[Collected data]
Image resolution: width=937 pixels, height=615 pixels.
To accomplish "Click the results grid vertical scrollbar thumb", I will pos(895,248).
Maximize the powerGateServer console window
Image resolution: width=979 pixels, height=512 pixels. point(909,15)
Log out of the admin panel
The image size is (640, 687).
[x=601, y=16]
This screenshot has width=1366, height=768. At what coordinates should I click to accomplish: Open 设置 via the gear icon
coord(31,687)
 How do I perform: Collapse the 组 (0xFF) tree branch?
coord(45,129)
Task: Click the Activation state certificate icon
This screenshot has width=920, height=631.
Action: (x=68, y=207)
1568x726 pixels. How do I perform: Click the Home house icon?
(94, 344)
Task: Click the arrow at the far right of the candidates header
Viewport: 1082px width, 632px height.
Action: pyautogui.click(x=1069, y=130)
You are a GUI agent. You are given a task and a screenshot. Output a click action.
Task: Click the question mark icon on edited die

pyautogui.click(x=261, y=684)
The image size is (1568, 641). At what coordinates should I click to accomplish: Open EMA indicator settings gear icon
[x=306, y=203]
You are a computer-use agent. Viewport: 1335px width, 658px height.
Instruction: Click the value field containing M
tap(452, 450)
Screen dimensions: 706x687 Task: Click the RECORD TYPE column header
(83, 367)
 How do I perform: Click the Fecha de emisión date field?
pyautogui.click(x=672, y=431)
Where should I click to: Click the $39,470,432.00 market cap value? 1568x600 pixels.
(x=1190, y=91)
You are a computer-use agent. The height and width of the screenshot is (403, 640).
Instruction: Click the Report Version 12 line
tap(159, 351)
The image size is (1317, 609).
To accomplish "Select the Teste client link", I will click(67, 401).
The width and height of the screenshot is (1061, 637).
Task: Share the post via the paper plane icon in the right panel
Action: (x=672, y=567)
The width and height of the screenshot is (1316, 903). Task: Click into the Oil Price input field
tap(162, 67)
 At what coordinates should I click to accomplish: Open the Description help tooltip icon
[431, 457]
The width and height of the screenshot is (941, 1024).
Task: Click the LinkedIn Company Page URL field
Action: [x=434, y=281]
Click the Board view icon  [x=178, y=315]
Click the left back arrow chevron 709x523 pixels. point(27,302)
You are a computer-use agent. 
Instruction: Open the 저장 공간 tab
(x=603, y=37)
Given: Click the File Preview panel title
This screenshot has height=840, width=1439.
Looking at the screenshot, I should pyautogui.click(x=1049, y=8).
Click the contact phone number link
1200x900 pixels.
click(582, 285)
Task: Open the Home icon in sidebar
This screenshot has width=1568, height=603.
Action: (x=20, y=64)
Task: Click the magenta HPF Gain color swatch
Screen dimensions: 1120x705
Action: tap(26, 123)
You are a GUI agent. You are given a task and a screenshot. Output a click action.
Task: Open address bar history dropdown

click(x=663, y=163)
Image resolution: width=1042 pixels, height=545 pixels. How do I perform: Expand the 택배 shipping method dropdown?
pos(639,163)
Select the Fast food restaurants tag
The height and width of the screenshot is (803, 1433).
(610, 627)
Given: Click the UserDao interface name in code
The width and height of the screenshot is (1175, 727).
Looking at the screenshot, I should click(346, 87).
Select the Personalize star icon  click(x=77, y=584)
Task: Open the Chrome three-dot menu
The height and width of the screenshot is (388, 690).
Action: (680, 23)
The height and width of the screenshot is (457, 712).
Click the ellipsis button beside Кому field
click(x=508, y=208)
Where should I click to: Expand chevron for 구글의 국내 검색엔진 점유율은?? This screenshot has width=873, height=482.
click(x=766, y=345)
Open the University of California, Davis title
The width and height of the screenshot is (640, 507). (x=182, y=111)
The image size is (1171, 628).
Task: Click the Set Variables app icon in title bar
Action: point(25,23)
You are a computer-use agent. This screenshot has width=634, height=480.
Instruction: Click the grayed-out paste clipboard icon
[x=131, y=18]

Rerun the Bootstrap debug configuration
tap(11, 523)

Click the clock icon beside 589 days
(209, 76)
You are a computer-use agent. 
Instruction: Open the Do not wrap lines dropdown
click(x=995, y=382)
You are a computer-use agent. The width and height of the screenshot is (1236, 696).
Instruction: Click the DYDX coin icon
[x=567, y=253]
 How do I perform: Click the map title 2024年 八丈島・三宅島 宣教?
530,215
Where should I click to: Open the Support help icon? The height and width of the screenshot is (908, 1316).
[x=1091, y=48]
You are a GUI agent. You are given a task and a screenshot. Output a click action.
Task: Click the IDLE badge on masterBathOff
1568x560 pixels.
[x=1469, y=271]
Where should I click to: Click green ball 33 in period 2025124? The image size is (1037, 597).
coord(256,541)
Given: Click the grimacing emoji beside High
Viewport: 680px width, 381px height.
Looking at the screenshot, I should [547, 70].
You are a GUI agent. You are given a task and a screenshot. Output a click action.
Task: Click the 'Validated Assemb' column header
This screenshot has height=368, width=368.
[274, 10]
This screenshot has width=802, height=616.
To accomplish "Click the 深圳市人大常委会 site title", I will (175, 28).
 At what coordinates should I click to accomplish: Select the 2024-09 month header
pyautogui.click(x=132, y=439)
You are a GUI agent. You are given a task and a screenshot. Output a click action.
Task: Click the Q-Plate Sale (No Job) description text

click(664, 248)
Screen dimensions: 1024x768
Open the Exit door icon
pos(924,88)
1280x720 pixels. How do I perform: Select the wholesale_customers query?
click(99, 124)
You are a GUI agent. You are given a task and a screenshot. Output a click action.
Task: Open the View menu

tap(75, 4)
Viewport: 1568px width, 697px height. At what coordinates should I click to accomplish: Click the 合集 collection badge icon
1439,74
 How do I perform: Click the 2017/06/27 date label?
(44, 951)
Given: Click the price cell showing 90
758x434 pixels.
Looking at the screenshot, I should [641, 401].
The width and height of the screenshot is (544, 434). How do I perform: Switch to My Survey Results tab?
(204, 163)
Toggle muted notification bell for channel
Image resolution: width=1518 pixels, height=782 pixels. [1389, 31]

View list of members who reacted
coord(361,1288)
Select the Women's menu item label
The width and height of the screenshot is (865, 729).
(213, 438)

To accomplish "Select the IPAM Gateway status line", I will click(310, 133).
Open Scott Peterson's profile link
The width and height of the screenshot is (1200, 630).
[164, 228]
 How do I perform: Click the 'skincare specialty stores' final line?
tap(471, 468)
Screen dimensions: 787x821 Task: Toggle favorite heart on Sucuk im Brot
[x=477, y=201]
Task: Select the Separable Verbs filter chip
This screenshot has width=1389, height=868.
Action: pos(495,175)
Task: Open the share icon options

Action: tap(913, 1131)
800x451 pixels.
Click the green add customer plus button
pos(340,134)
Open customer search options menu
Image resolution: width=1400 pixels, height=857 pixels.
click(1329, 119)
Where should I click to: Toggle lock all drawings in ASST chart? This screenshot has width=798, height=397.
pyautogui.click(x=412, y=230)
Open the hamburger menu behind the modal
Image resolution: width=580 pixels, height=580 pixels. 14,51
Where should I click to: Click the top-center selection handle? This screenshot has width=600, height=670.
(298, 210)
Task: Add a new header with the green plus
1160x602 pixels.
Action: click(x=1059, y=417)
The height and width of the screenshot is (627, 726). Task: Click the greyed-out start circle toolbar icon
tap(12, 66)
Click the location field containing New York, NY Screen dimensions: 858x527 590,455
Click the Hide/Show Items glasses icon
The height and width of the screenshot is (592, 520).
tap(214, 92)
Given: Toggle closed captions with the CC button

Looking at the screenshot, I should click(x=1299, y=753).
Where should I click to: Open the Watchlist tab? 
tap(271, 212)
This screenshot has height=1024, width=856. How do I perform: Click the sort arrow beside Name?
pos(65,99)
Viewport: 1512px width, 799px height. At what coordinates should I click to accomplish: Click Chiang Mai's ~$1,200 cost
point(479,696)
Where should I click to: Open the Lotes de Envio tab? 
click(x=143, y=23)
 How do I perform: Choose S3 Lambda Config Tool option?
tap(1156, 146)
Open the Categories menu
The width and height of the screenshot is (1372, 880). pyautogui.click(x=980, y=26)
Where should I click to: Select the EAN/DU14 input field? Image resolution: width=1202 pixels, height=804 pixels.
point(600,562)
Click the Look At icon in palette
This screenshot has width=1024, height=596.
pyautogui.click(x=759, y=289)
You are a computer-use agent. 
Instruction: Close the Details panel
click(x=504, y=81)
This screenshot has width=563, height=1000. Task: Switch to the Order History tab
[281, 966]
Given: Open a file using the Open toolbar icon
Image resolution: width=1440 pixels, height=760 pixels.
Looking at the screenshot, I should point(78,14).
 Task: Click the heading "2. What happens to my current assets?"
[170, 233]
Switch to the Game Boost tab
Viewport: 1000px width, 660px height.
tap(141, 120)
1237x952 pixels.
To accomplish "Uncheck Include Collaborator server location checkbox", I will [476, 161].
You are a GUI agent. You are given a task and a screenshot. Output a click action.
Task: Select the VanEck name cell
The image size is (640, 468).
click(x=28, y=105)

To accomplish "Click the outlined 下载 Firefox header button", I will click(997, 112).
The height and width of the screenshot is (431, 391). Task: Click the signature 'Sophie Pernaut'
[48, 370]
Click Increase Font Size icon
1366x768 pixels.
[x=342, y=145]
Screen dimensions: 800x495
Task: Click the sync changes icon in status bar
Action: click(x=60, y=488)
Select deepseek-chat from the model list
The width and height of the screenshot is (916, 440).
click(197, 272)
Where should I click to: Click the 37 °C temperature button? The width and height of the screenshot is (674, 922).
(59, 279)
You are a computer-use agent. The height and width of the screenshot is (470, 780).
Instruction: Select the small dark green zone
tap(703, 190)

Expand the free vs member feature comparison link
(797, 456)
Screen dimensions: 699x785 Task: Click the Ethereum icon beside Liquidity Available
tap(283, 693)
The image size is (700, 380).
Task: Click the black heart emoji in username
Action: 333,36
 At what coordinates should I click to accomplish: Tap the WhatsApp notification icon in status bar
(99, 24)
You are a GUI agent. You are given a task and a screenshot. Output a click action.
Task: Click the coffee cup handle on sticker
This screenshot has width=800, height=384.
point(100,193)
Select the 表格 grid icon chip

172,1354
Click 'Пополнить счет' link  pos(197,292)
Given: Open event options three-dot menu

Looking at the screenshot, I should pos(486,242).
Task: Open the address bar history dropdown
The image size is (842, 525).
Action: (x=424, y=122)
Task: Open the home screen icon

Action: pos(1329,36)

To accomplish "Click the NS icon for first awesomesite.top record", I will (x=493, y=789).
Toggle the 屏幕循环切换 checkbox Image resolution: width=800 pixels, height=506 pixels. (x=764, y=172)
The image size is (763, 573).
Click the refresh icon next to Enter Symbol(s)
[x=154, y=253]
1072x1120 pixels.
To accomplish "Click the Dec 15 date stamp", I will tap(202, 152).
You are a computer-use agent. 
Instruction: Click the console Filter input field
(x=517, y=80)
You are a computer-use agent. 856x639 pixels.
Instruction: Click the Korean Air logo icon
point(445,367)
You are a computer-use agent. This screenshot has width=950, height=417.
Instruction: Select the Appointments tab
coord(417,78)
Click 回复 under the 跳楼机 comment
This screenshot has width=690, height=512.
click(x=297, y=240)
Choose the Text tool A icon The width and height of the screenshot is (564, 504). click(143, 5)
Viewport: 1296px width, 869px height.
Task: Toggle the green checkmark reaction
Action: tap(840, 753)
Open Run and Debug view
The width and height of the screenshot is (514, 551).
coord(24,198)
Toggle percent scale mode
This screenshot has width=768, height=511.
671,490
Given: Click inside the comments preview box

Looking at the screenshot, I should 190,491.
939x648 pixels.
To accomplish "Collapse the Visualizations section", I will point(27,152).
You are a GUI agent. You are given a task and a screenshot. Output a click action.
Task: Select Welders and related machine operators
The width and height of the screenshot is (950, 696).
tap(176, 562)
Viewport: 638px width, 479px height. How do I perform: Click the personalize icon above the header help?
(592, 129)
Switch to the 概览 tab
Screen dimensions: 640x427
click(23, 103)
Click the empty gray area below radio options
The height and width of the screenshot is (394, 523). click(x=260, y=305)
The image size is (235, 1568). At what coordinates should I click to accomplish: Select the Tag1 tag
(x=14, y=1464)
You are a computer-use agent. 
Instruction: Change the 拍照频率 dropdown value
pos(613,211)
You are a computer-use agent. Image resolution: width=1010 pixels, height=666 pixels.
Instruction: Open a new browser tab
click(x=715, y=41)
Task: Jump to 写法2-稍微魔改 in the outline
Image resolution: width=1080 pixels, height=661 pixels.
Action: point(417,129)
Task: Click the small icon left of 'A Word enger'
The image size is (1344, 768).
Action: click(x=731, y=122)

→ **What needs to be done**
Your answer should be the lines above, from the line containing "Instruction: Click the grayed-out" up to and including the line containing "Given: Click the grimacing emoji beside High", reproduced exactly and with nothing else.

→ **Answer box**
Instruction: Click the grayed-out paste clipboard icon
[x=131, y=18]

Rerun the Bootstrap debug configuration
tap(11, 523)

Click the clock icon beside 589 days
(209, 76)
You are a computer-use agent. 
Instruction: Open the Do not wrap lines dropdown
click(x=995, y=382)
You are a computer-use agent. The width and height of the screenshot is (1236, 696).
Instruction: Click the DYDX coin icon
[x=567, y=253]
 How do I perform: Click the map title 2024年 八丈島・三宅島 宣教?
530,215
Where should I click to: Open the Support help icon? The height and width of the screenshot is (908, 1316).
[x=1091, y=48]
You are a GUI agent. You are given a task and a screenshot. Output a click action.
Task: Click the IDLE badge on masterBathOff
1568x560 pixels.
[x=1469, y=271]
Where should I click to: Click green ball 33 in period 2025124? The image size is (1037, 597).
coord(256,541)
Given: Click the grimacing emoji beside High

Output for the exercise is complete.